I decided instead to see if anyone else had taken comparitive measurements of intestine size. Prowling scholar.google.com I didn’t find a whole lot, but what I did find is certainly interesting.
his anatomical study aimed to assess the length of the different intestinal segments, their variation and their correlation with sex, age, weight and height. Two hundred non-fixed adult cadavers (100 men, 100 women) who willingly gave their bodies for scientific purposes were studied. The post mortem average length of the whole intestine was 795.5-129 cm and was significantly longer in men and in young subjects. It was correlated with the subject’s weight but not height. Multivariate analysis demonstrated that the factor showing the strongest correlation with intestinal length was body weight.
For those who don’t know what colonic diverticulosis is (and I didn’t), it’s basically a hernia (or hole) in your colony. A primary cause of this disease is a fiber deficiency in one’s diet.

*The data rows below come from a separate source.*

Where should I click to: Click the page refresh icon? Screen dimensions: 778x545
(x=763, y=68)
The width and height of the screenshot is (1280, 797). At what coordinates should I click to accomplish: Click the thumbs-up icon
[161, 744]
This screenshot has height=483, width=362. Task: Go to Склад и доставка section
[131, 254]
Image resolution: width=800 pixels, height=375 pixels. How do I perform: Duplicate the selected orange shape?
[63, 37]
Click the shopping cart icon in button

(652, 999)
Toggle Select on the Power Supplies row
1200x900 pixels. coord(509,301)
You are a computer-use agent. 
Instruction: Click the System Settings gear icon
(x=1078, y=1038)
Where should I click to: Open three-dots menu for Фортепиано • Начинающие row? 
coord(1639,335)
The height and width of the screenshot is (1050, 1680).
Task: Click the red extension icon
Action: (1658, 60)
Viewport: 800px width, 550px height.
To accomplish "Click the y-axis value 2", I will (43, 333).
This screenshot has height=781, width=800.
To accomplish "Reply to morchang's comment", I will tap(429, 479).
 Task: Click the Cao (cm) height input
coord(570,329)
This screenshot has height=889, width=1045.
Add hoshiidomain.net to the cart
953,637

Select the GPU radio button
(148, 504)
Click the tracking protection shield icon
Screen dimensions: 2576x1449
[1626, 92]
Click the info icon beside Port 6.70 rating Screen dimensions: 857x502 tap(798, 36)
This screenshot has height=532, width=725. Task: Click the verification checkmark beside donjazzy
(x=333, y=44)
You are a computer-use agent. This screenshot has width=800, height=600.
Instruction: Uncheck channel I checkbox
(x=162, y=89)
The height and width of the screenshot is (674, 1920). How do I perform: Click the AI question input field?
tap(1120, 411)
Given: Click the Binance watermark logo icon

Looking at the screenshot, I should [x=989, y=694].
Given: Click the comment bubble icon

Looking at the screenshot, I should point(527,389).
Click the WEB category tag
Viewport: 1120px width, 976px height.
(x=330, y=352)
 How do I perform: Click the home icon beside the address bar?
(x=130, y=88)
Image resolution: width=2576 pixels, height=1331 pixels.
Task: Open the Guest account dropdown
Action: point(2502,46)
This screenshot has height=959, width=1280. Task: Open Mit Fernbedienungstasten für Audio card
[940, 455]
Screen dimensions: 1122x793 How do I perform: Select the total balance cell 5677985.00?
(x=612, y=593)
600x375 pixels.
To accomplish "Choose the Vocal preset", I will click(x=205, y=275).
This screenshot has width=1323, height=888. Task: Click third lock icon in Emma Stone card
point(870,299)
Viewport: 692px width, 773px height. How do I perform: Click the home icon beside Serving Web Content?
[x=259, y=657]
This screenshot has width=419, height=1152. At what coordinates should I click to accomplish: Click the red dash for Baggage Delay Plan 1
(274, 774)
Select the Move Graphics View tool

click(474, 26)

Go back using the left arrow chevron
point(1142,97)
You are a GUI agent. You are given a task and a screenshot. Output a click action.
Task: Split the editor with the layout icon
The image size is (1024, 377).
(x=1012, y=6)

Background and aims. Colonic diverticula are located predominantly on the right-side in patients in Japan, in contrast to those in Europe and the United States. This study compared the etiology of right-sided diverticula in Japan with that of left-sided diverticula in the West.
Methods. A literature review was conducted from 1950 to 2001 using Medline and Index Medicus.
Results. Diverticula occur predominantly in the right-sided colon (over 70%) in Japanese patients, and even among Japanese who emigrate, in contrast with the diverticula in Western. Incidence (detection) rates of colon diverticula have rapidly increased in Japan since World War II with the increased dietary fiber intake. The increased detection rate over time is higher in urban areas than in rural areas, and it corresponds to the distribution of dietary fiber intake. Birth cohort analysis suggests that right-sided diverticula is affected more by environmental factors than other types. Furthermore, the significant relationship of right-sided diverticula with intraluminal pressure in Japan is similar to that of left-sided diverticula in the West, and the pathological feature of these diverticula are similar.
Conclusion. The etiology of right-sided diverticula in Japan (and perhaps also other Mongolian peoples) is very similar to that of left-sided diverticula in the West. The location may represent a difference in morphology of the large intestine between Mongolians (including Japanese), and Westerners, rather than environmental differences.
I wasn’t able to find a definitive study of intenstine length between ethnic groups, but surprisingly, this second study actually hints that there may be a genetic difference in large intestine shape. It seems to indicate that the rate of colon diverticula has increased in Japan along with their dietary fiber intake, which seems contrary to what I’d read. Doesn’t fiber protect you from this condition? Could it actually be true that Mongoloids, which would also include Koreans, Manchurians, Chinese, and of course Mongolians, in addition to the Japanese, actually have a digestive system adapted to a low fiber diet? Is there a grain of truth to this myth?